7/10
It Has Its Virtues, or Not So Bad That Its Sequels Might Not Be Good
23 April 2011
Warning: Spoilers
I watched "Atlas Shrugged: Part I" with low expectations, knowing that it is a rush job, knowing that "Variety" complained that it lacks the passion of the Ayn Rand novel on which it is based, knowing that the leads are relative unknowns with few achievements (though many of the supporting roles went to fine actors like Graham Beckel, Patrick Fischler, Edi Gathegi, Michael Lerner, Jon Polito, Armin Shimerman and Rebecca Wisocky).

It turns out that too low expectations are not completely justified even though too high expectations would lead to disappointment. Chief among the things about "Atlas" that are good would be Grant Bowler's performance as Henry "Hank" Rearden. Bowler is understated but exudes confidence when he needs to. (He reminds me of a young Gary Sinese.) As Rand's flawed hero, Bowler is the most nearly perfect of the leads. Rearden harbors a degree of self-loathing because he buys into how other people see him—even though he often says he doesn't care how others see him. This is an aspect of his character arc that could have been handled better. Here, Rearden does not treat the heroine, Dagny Taggart, either passionately or shabbily enough. His conflicted relationship to her changes in the course of the novel, mirroring the other changes in his character. The movie has not built a foundation for that here, but they could still make up for this by developing Rearden's conflict more in "Atlas Shrugged: Part II," which the producers hope to be able to make.
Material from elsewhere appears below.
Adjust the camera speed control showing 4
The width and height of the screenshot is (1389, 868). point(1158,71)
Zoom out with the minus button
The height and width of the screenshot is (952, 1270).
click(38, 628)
Taylor Schilling as Dagny Taggart is, I am afraid, adequate. Adequate can be good sometimes; however, for more than fifty years, this has been one of the most anticipated roles in the history of fantasy casting; so merely adequate will not do. Dagny needs to be the strong center of the story, and Schilling unfortunately doesn't rise to the task.
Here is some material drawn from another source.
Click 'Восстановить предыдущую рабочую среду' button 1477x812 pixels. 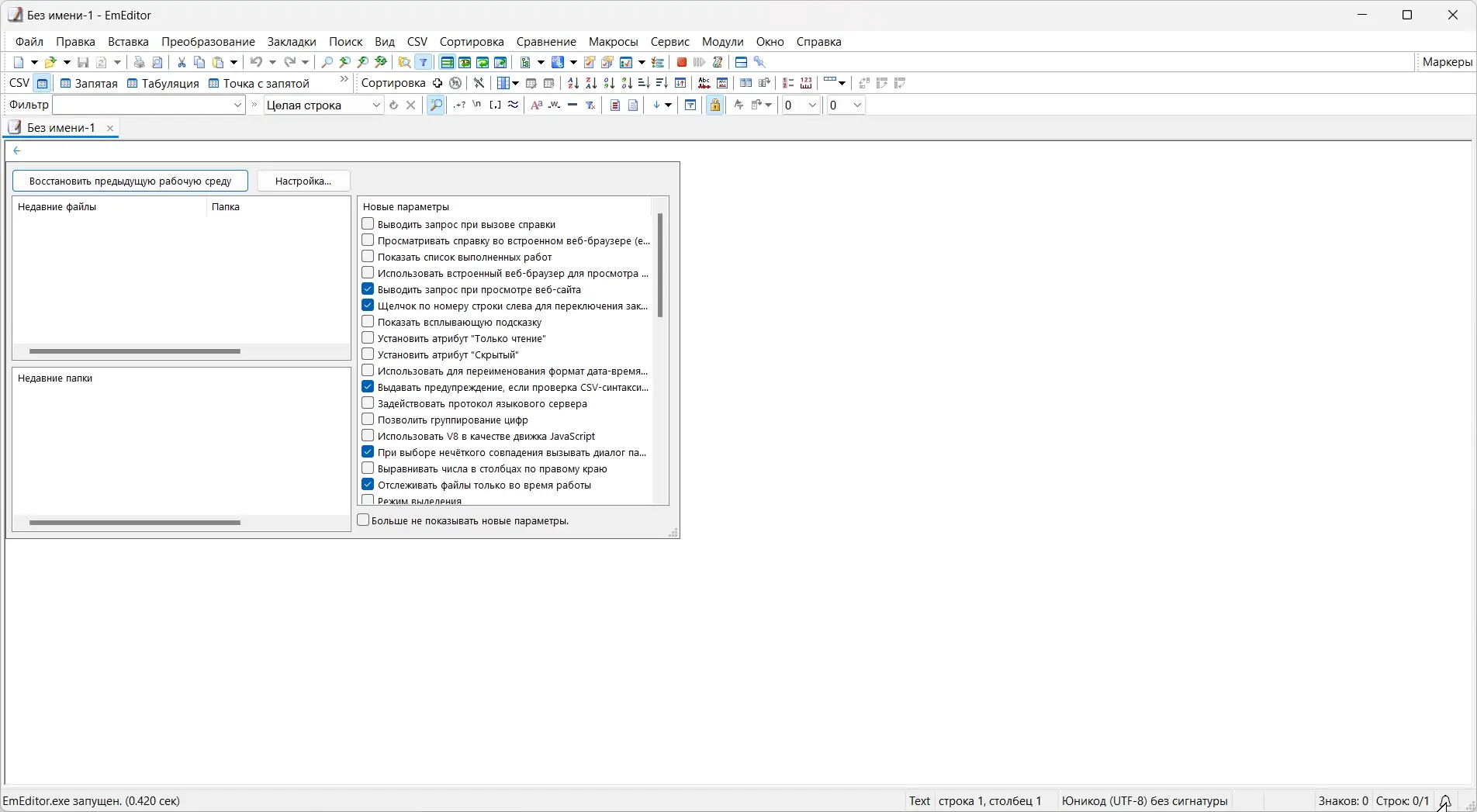[130, 181]
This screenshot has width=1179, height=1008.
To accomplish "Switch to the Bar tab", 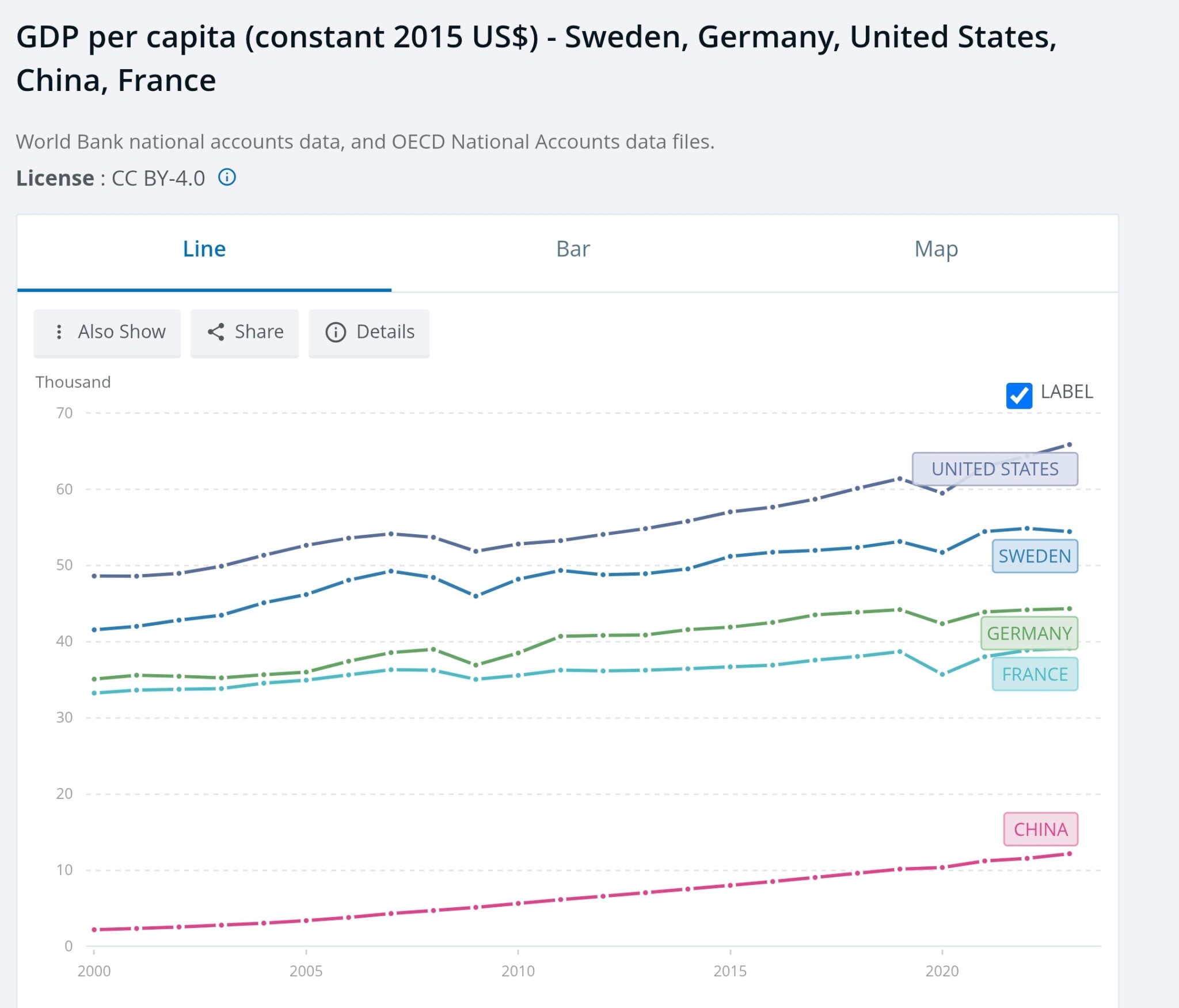I will tap(573, 249).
. Rand would have been glad that the movie does not overlook the raw power and even glamor of productive industry, using shots of Rearden in his office high above the floor of his steel mill, where sparks pour off of molten metal. She might have appreciated the scenes of men and machines systematically tearing up worn old railroad track and then replacing it with shiny new rails. Much has been made of how "Atlas" was kept under budget by using CGI for the high-speed train run, but I found this an enjoyable vision, even though all those who have read the book are not exactly going to be on the edges of their seats over the outcome.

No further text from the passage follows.